─── MATERIAL TO PROCESS ───
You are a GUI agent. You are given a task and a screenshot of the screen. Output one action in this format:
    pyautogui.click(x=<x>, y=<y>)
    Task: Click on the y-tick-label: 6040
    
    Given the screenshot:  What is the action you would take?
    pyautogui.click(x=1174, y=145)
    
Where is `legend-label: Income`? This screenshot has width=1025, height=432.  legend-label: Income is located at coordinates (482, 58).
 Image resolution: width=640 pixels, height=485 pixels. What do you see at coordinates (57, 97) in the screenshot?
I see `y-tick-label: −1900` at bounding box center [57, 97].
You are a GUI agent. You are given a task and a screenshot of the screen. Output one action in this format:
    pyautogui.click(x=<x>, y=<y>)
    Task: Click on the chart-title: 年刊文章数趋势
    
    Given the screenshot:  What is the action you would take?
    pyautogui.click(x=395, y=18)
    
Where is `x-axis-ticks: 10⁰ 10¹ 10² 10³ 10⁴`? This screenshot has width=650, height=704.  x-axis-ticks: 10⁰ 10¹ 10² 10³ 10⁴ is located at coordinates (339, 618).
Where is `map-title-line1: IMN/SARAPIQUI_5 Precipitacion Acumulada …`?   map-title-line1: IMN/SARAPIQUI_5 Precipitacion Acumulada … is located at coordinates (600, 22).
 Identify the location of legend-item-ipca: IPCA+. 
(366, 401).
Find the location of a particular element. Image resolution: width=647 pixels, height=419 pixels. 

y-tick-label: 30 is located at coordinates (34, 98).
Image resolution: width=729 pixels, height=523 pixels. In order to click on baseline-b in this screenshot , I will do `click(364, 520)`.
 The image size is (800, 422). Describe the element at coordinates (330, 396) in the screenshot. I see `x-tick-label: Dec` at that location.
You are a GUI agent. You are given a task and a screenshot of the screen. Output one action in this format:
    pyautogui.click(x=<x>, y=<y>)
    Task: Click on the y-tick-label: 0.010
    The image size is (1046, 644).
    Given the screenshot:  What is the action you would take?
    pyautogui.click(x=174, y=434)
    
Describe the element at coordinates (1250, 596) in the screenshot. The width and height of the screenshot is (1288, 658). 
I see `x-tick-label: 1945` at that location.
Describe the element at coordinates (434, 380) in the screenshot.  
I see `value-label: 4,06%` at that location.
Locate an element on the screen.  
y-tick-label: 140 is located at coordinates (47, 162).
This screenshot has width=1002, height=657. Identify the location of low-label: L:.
───
_ACTIVITY_
Put every line of the material above into a Markdown table with the columns Row and Line. Number the lines in order and leave out blank ones.

_SOLUTION TO THIS EXERCISE_
| Row | Line |
|---|---|
| 1 | You are a GUI agent. You are given a task and a screenshot of the screen. Output one action in this format: |
| 2 |     pyautogui.click(x=<x>, y=<y>) |
| 3 |     Task: Click on the y-tick-label: 6040 |
| 4 |     Given the screenshot:  What is the action you would take? |
| 5 |     pyautogui.click(x=1174, y=145) |
| 6 | Where is `legend-label: Income`? This screenshot has width=1025, height=432.  legend-label: Income is located at coordinates (482, 58). |
| 7 |  Image resolution: width=640 pixels, height=485 pixels. What do you see at coordinates (57, 97) in the screenshot? |
| 8 | I see `y-tick-label: −1900` at bounding box center [57, 97]. |
| 9 | You are a GUI agent. You are given a task and a screenshot of the screen. Output one action in this format: |
| 10 |     pyautogui.click(x=<x>, y=<y>) |
| 11 |     Task: Click on the chart-title: 年刊文章数趋势 |
| 12 |     Given the screenshot:  What is the action you would take? |
| 13 |     pyautogui.click(x=395, y=18) |
| 14 | Where is `x-axis-ticks: 10⁰ 10¹ 10² 10³ 10⁴`? This screenshot has width=650, height=704.  x-axis-ticks: 10⁰ 10¹ 10² 10³ 10⁴ is located at coordinates (339, 618). |
| 15 | Where is `map-title-line1: IMN/SARAPIQUI_5 Precipitacion Acumulada …`?   map-title-line1: IMN/SARAPIQUI_5 Precipitacion Acumulada … is located at coordinates (600, 22). |
| 16 |  Identify the location of legend-item-ipca: IPCA+.  |
| 17 | (366, 401). |
| 18 | Find the location of a particular element. Image resolution: width=647 pixels, height=419 pixels.  |
| 19 | y-tick-label: 30 is located at coordinates (34, 98). |
| 20 | Image resolution: width=729 pixels, height=523 pixels. In order to click on baseline-b in this screenshot , I will do `click(364, 520)`. |
| 21 |  The image size is (800, 422). Describe the element at coordinates (330, 396) in the screenshot. I see `x-tick-label: Dec` at that location. |
| 22 | You are a GUI agent. You are given a task and a screenshot of the screen. Output one action in this format: |
| 23 |     pyautogui.click(x=<x>, y=<y>) |
| 24 |     Task: Click on the y-tick-label: 0.010 |
| 25 |     The image size is (1046, 644). |
| 26 |     Given the screenshot:  What is the action you would take? |
| 27 |     pyautogui.click(x=174, y=434) |
| 28 | Describe the element at coordinates (1250, 596) in the screenshot. The width and height of the screenshot is (1288, 658).  |
| 29 | I see `x-tick-label: 1945` at that location. |
| 30 | Describe the element at coordinates (434, 380) in the screenshot.   |
| 31 | I see `value-label: 4,06%` at that location. |
| 32 | Locate an element on the screen.   |
| 33 | y-tick-label: 140 is located at coordinates (47, 162). |
| 34 | This screenshot has width=1002, height=657. Identify the location of low-label: L:. |